*TASK DETAILS*: In this exercise, set down every entry that follows exactly as it appears.

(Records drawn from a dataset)

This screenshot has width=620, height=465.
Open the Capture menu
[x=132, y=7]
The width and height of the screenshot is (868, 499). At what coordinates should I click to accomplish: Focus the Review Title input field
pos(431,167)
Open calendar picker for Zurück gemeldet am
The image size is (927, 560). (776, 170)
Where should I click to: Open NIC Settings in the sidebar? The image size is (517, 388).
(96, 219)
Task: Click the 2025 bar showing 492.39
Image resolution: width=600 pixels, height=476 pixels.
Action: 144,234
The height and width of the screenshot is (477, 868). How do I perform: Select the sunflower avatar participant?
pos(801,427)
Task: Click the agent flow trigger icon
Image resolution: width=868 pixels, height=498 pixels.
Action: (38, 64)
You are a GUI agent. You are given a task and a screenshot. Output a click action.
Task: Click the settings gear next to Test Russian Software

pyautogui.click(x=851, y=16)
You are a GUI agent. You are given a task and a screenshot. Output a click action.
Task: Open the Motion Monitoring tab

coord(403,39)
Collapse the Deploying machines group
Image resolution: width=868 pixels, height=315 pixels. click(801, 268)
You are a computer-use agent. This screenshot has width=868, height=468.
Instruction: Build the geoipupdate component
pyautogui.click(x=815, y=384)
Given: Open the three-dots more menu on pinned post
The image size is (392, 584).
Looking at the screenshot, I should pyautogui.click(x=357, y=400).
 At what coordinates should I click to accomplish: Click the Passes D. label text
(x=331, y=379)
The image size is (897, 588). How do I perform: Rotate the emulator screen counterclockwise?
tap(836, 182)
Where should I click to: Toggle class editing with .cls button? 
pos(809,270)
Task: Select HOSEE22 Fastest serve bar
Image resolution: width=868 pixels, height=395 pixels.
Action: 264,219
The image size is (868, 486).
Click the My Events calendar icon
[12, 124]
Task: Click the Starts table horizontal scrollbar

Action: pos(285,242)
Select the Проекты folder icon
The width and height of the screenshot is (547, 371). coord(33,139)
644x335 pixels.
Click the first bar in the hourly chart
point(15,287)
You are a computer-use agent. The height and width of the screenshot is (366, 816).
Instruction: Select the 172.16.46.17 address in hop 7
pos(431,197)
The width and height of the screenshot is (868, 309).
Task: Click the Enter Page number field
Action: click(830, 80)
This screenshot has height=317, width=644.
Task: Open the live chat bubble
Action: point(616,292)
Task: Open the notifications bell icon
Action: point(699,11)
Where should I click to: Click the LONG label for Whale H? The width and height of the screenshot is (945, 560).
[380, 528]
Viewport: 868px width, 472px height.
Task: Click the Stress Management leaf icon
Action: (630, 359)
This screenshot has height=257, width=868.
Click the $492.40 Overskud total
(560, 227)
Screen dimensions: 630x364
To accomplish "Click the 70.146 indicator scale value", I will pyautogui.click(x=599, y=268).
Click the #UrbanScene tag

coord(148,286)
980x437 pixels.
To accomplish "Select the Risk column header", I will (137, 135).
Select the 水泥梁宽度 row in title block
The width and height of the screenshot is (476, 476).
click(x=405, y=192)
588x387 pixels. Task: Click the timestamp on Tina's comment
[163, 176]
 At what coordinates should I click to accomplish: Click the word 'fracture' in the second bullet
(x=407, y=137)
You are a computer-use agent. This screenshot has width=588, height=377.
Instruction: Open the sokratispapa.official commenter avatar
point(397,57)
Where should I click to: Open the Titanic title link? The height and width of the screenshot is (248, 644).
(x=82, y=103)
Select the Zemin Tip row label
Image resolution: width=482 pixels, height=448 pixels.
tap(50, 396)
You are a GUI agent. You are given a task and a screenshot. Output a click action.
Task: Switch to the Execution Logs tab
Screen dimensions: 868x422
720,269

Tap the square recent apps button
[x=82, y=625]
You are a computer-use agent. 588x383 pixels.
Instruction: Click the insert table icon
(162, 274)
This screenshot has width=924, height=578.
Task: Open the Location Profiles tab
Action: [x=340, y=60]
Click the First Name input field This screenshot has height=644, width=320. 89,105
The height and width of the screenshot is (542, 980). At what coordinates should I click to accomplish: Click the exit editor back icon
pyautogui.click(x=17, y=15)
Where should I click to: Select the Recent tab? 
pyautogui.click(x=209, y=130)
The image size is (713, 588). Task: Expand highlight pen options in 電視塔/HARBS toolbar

*TASK RESPONSE*:
This screenshot has width=620, height=465.
Open the Capture menu
[x=132, y=7]
The width and height of the screenshot is (868, 499). At what coordinates should I click to accomplish: Focus the Review Title input field
pos(431,167)
Open calendar picker for Zurück gemeldet am
The image size is (927, 560). (776, 170)
Where should I click to: Open NIC Settings in the sidebar? The image size is (517, 388).
(96, 219)
Task: Click the 2025 bar showing 492.39
Image resolution: width=600 pixels, height=476 pixels.
Action: 144,234
The height and width of the screenshot is (477, 868). How do I perform: Select the sunflower avatar participant?
pos(801,427)
Task: Click the agent flow trigger icon
Image resolution: width=868 pixels, height=498 pixels.
Action: (38, 64)
You are a GUI agent. You are given a task and a screenshot. Output a click action.
Task: Click the settings gear next to Test Russian Software

pyautogui.click(x=851, y=16)
You are a GUI agent. You are given a task and a screenshot. Output a click action.
Task: Open the Motion Monitoring tab

coord(403,39)
Collapse the Deploying machines group
Image resolution: width=868 pixels, height=315 pixels. click(801, 268)
You are a computer-use agent. This screenshot has width=868, height=468.
Instruction: Build the geoipupdate component
pyautogui.click(x=815, y=384)
Given: Open the three-dots more menu on pinned post
The image size is (392, 584).
Looking at the screenshot, I should pyautogui.click(x=357, y=400).
 At what coordinates should I click to accomplish: Click the Passes D. label text
(x=331, y=379)
The image size is (897, 588). How do I perform: Rotate the emulator screen counterclockwise?
tap(836, 182)
Where should I click to: Toggle class editing with .cls button? 
pos(809,270)
Task: Select HOSEE22 Fastest serve bar
Image resolution: width=868 pixels, height=395 pixels.
Action: 264,219
The image size is (868, 486).
Click the My Events calendar icon
[12, 124]
Task: Click the Starts table horizontal scrollbar

Action: pos(285,242)
Select the Проекты folder icon
The width and height of the screenshot is (547, 371). coord(33,139)
644x335 pixels.
Click the first bar in the hourly chart
point(15,287)
You are a computer-use agent. The height and width of the screenshot is (366, 816).
Instruction: Select the 172.16.46.17 address in hop 7
pos(431,197)
The width and height of the screenshot is (868, 309).
Task: Click the Enter Page number field
Action: click(830, 80)
This screenshot has height=317, width=644.
Task: Open the live chat bubble
Action: point(616,292)
Task: Open the notifications bell icon
Action: point(699,11)
Where should I click to: Click the LONG label for Whale H? The width and height of the screenshot is (945, 560).
[380, 528]
Viewport: 868px width, 472px height.
Task: Click the Stress Management leaf icon
Action: (630, 359)
This screenshot has height=257, width=868.
Click the $492.40 Overskud total
(560, 227)
Screen dimensions: 630x364
To accomplish "Click the 70.146 indicator scale value", I will pyautogui.click(x=599, y=268).
Click the #UrbanScene tag

coord(148,286)
980x437 pixels.
To accomplish "Select the Risk column header", I will (137, 135).
Select the 水泥梁宽度 row in title block
The width and height of the screenshot is (476, 476).
click(x=405, y=192)
588x387 pixels. Task: Click the timestamp on Tina's comment
[163, 176]
 At what coordinates should I click to accomplish: Click the word 'fracture' in the second bullet
(x=407, y=137)
You are a computer-use agent. This screenshot has width=588, height=377.
Instruction: Open the sokratispapa.official commenter avatar
point(397,57)
Where should I click to: Open the Titanic title link? The height and width of the screenshot is (248, 644).
(x=82, y=103)
Select the Zemin Tip row label
Image resolution: width=482 pixels, height=448 pixels.
tap(50, 396)
You are a GUI agent. You are given a task and a screenshot. Output a click action.
Task: Switch to the Execution Logs tab
Screen dimensions: 868x422
720,269

Tap the square recent apps button
[x=82, y=625]
You are a computer-use agent. 588x383 pixels.
Instruction: Click the insert table icon
(162, 274)
This screenshot has width=924, height=578.
Task: Open the Location Profiles tab
Action: [x=340, y=60]
Click the First Name input field This screenshot has height=644, width=320. 89,105
The height and width of the screenshot is (542, 980). At what coordinates should I click to accomplish: Click the exit editor back icon
pyautogui.click(x=17, y=15)
Where should I click to: Select the Recent tab? 
pyautogui.click(x=209, y=130)
The image size is (713, 588). Task: Expand highlight pen options in 電視塔/HARBS toolbar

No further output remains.